Despite Nevada's reputation as a gun-friendly state, he said most Las Vegans never thought a mass shooting would happen here.
"I don't know why we thought we're immune," he said.
Nevada has gun laws that are more lax than most states and even minor changes to legislation have traditionally been resisted.
You can buy a machine gun, carry your gun out in the open in public spaces and buy as many guns as you want.
Even in the more left-leaning Las Vegas, gun tourism is nearly as much of a draw card as casinos and shows.
About ten minutes away from the Mandalay Bay Hotel, the Gun Store offers cheap packages for people to try firing military-grade assault rifles including many of the models used by Paddock.
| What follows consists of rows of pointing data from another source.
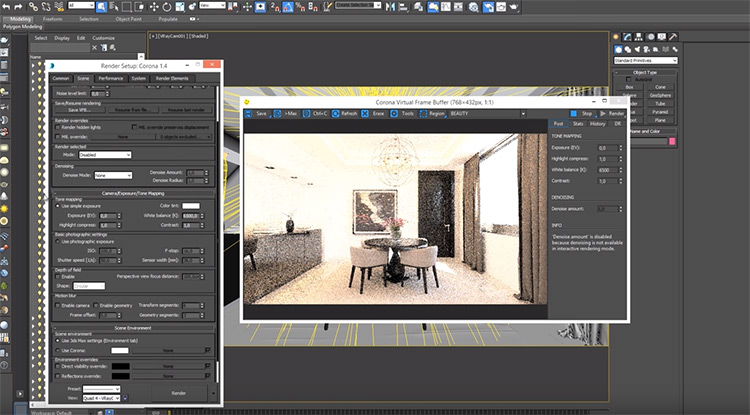Select the Use photographic exposure option
Screen dimensions: 750x415
57,241
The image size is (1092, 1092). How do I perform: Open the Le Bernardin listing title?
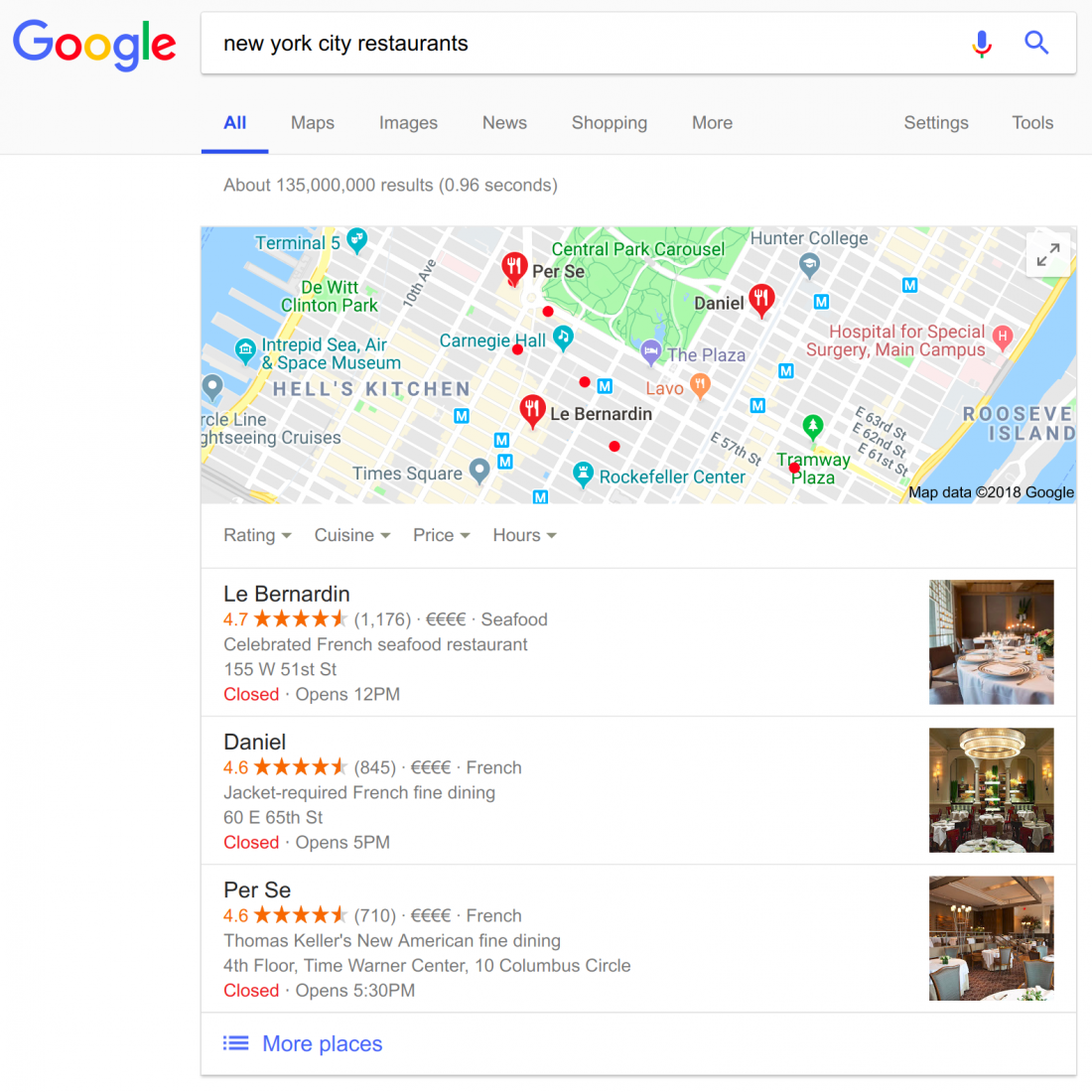click(287, 594)
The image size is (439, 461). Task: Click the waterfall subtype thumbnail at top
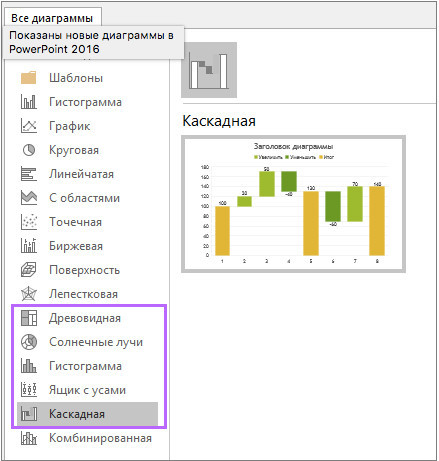click(209, 70)
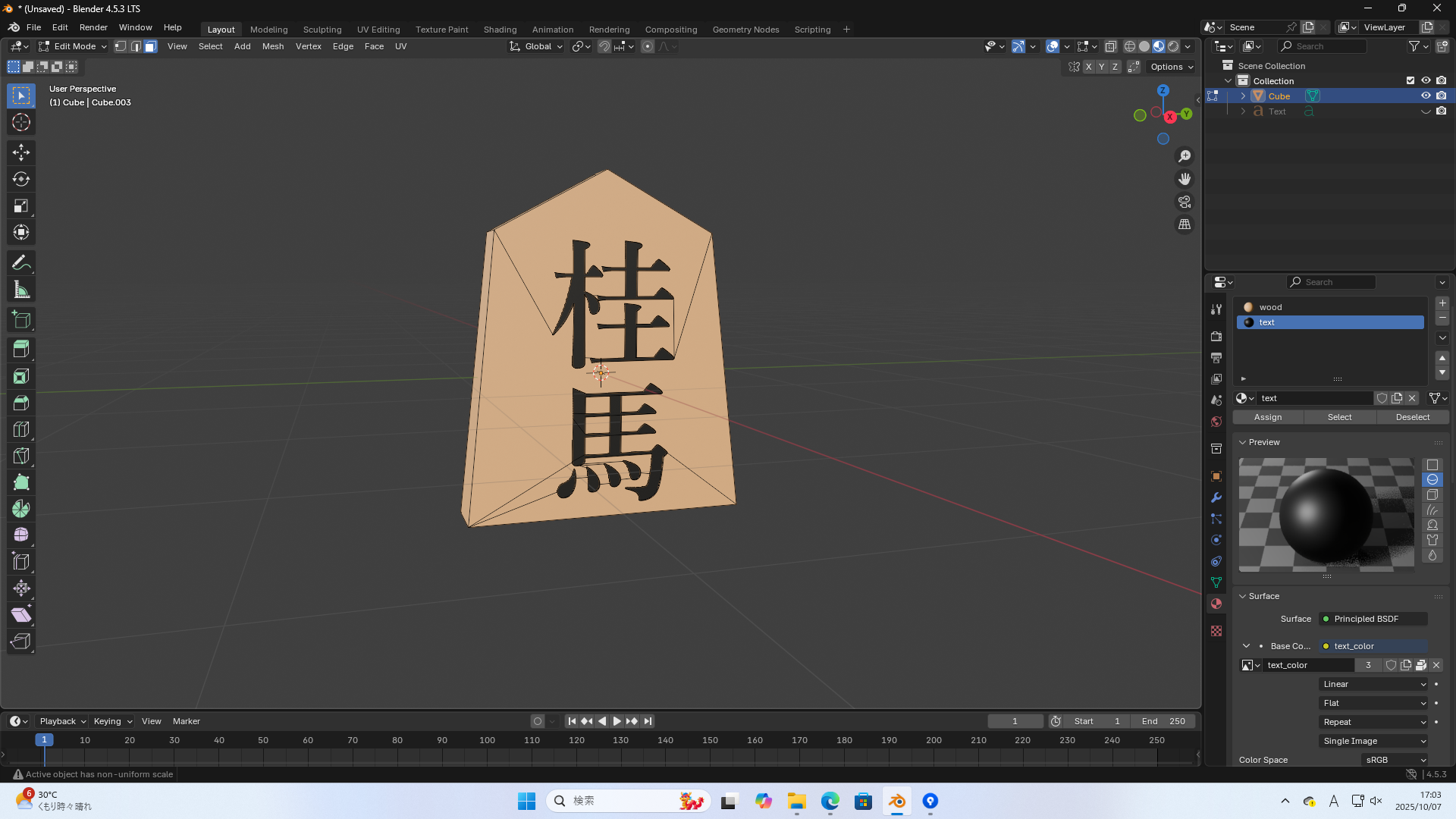Open the Color Space sRGB dropdown
The height and width of the screenshot is (819, 1456).
1395,760
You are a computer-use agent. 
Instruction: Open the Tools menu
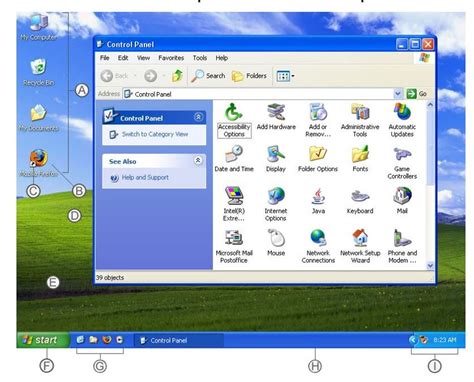pos(200,58)
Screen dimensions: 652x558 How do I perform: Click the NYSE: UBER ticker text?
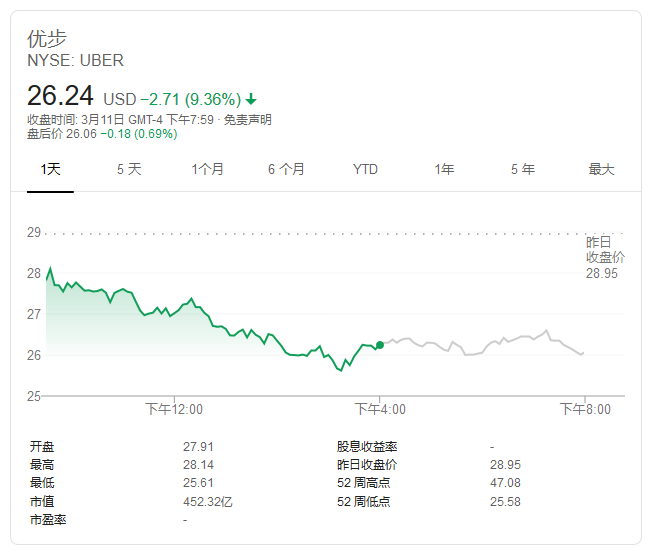click(x=75, y=60)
Brides and grooms-to-be who come for bucks' and hens' night parties shoot for free.
Among the most popular packages are mock terrorist or hostage incidents.
However Tick Segerblom, a Democratic state senator for Nevada, said the tide is slowly turning, thanks to an influx of Latino and college-educated voters pushing the electorate slightly to the left.
Many think Sunday's shooting may be a tipping point.
"This event will change everything," said Linda Green, a 72-year-old retiree and longtime resident. "Once everything settles I think we will revisit this gun control thing."